Aim of the task » Update the forum post on the climate of the Gers by writing out everything from "As I mentioned" down to "solution I think?", with "tumble dryer" changed to "clothes dryer".

Provided passage »
Post by chrismahon » Mon May 20, 2019 1:19 pm

We're in Gasconny Tiny_Tam, or more precisely in the South Central part of the Gers, which is in the far Southwest of France. Yes you are right about the climate varying considerably across the country. Step outside this just tiny area and you will notice increases in wind and rain/thunderstorms. Just 30km to the Northeast snow in Winter is normal whereas we rarely get any and it stays for just a few hours. The wind and rain 30km to the West can be extreme and they are on flood alert at the moment. To the South 20km and it's the mountain weather. To the North is 'thunderstorm alley' running from Bordeaux to Agen and including the Dordogne. 2hours to the West and the wind really starts, from Toulouse right across the Mediterranean.

As you say, trees make a big difference. We have hit 42C and good shade is essential but we chose a property with hills and trees protecting our North and West from extremes of wind. Our last place was exactly 10km North and on the top of a hill. Great views of the Pyrenees but the wind was horrendous-nothing shelters you from 100km/hr near horizontal rain. We had 75mm of rain once in 45 minutes which went through the wood wall of our shed and flooded it.

As I mentioned earlier, sheds down here are built differently to cope with the humidity extremes 20-100%. We threw away our tumble dryer as clothes can be dried quickly outside in Winter when the humidity is lowest. You could spend ages looking at forecasts to pick a place to live and still be wrong as 'microclimates' are all over the place. We were here 5 years before we knew exactly what to look for (and avoid) and by sheer luck we found this place just after we sold in the UK. Our biggest problem really is water storage for the veg plot, but we have a solution I think?

Extracted information »
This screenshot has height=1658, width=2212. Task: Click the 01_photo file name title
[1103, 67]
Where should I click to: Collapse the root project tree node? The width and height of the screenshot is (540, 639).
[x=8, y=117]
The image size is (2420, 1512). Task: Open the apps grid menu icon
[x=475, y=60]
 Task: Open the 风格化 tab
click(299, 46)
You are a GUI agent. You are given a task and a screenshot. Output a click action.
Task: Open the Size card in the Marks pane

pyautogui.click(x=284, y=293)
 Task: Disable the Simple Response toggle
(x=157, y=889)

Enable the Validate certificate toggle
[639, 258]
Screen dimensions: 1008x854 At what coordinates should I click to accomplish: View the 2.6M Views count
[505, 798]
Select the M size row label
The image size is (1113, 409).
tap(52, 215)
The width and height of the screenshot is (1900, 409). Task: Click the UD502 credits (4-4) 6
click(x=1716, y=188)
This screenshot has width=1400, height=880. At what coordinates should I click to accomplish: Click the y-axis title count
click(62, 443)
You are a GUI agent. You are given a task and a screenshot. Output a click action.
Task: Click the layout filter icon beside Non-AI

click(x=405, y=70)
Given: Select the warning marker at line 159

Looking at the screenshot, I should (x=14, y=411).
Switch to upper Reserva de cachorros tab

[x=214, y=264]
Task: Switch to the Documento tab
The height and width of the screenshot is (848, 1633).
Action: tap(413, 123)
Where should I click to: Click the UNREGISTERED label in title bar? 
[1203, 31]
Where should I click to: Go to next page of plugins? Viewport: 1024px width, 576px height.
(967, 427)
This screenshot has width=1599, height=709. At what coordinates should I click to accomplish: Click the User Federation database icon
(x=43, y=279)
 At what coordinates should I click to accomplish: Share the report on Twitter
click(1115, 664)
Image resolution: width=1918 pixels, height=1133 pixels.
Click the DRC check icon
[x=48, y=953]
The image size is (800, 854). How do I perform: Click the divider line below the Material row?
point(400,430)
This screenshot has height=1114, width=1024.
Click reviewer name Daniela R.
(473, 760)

Exercise answer »
As I mentioned earlier, sheds down here are built differently to cope with the humidity extremes 20-100%. We threw away our clothes dryer as clothes can be dried quickly outside in Winter when the humidity is lowest. You could spend ages looking at forecasts to pick a place to live and still be wrong as 'microclimates' are all over the place. We were here 5 years before we knew exactly what to look for (and avoid) and by sheer luck we found this place just after we sold in the UK. Our biggest problem really is water storage for the veg plot, but we have a solution I think?